我不理解的点在于,我interval join开的时间窗口比我sql中设置的状态时间都要长,窗口的上下界别是-10s 和 20s,为什么会丢数据?
sql中我设置这个table.exec.state.ttl参数
为20s,照理来说两个流应该也是保留20s的数据在状态中进行join。不知道我的理解是否有问题,希望能够得到解答。
在 2022-06-10 14:15:29,"Xuyang" <[email protected]> 写道:
>Hi, 你的这条SQL 并不是interval join,是普通join。
>interval join的使用文档可以参考文档[1]。可以试下使用SQL interval
>join会不会丢数据(注意设置state的ttl),从而判断是数据的问题还是datastream api的问题。
>
>
>
>
>[1]
>https://nightlies.apache.org/flink/flink-docs-master/docs/dev/table/sql/queries/joins/#interval-joins
>
>
>
>
>
>
>
>--
>
> Best!
> Xuyang
>
>
>
>
>
>在 2022-06-10 11:26:33,"lxk" <[email protected]> 写道:
>>我用的是以下代码:
>>String s = streamTableEnvironment.explainSql("select header.customer_id" +
>>",item.goods_id" +
>>",header.id" +
>>",header.order_status" +
>>",header.shop_id" +
>>",header.parent_order_id" +
>>",header.order_at" +
>>",header.pay_at" +
>>",header.channel_id" +
>>",header.root_order_id" +
>>",item.id" +
>>",item.row_num" +
>>",item.p_sp_sub_amt" +
>>",item.display_qty" +
>>",item.qty" +
>>",item.bom_type" +
>>" from header JOIN item on header.id = item.order_id");
>>
>>System.out.println("explain:" + s);
>>
>>
>>
>>
>>plan信息为:
>>explain:== Abstract Syntax Tree ==
>>LogicalProject(customer_id=[$2], goods_id=[$15], id=[$0], order_status=[$1],
>>shop_id=[$3], parent_order_id=[$4], order_at=[$5], pay_at=[$6],
>>channel_id=[$7], root_order_id=[$8], id0=[$12], row_num=[$14],
>>p_sp_sub_amt=[$19], display_qty=[$22], qty=[$17], bom_type=[$20])

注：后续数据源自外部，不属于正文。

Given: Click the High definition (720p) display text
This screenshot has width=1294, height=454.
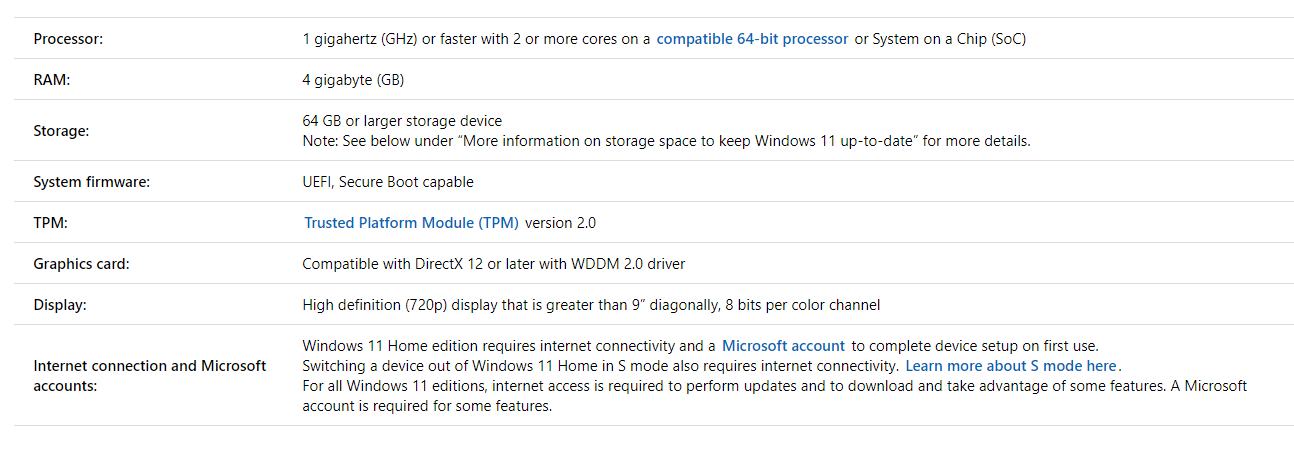Looking at the screenshot, I should pos(591,305).
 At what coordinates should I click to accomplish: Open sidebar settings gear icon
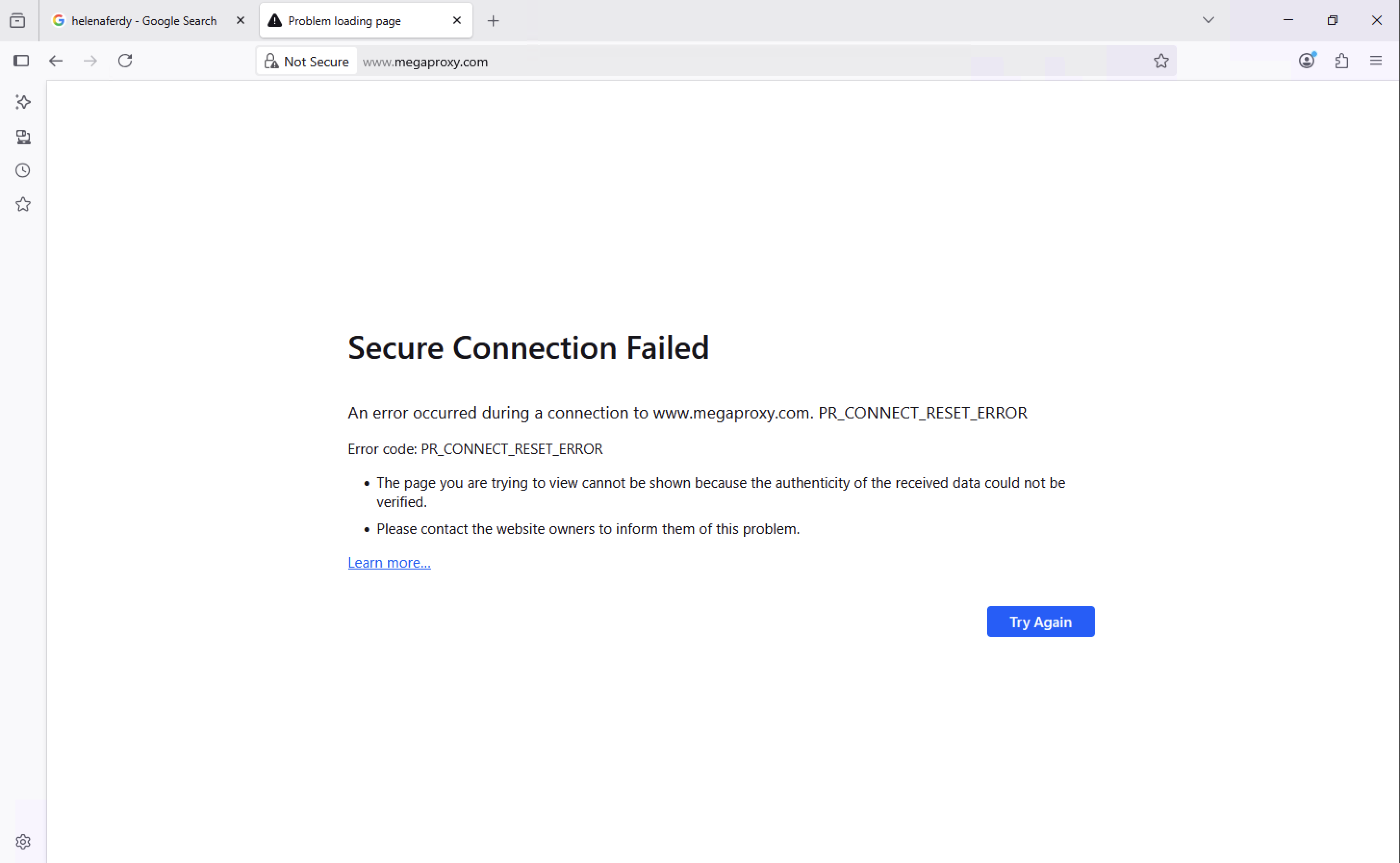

>>+- LogicalJoin(condition=[=($0, $13)], joinType=[inner])
>> :- LogicalTableScan(table=[[default_catalog, default_database,
>> Unregistered_DataStream_Source_5]])
>> +- LogicalTableScan(table=[[default_catalog, default_database,
>> Unregistered_DataStream_Source_8]])
>>
>>
>>== Optimized Physical Plan ==
>>Calc(select=[customer_id, goods_id, id, order_status, shop_id,
>>parent_order_id, order_at, pay_at, channel_id, root_order_id, id0, row_num,
>>p_sp_sub_amt, display_qty, qty, bom_type])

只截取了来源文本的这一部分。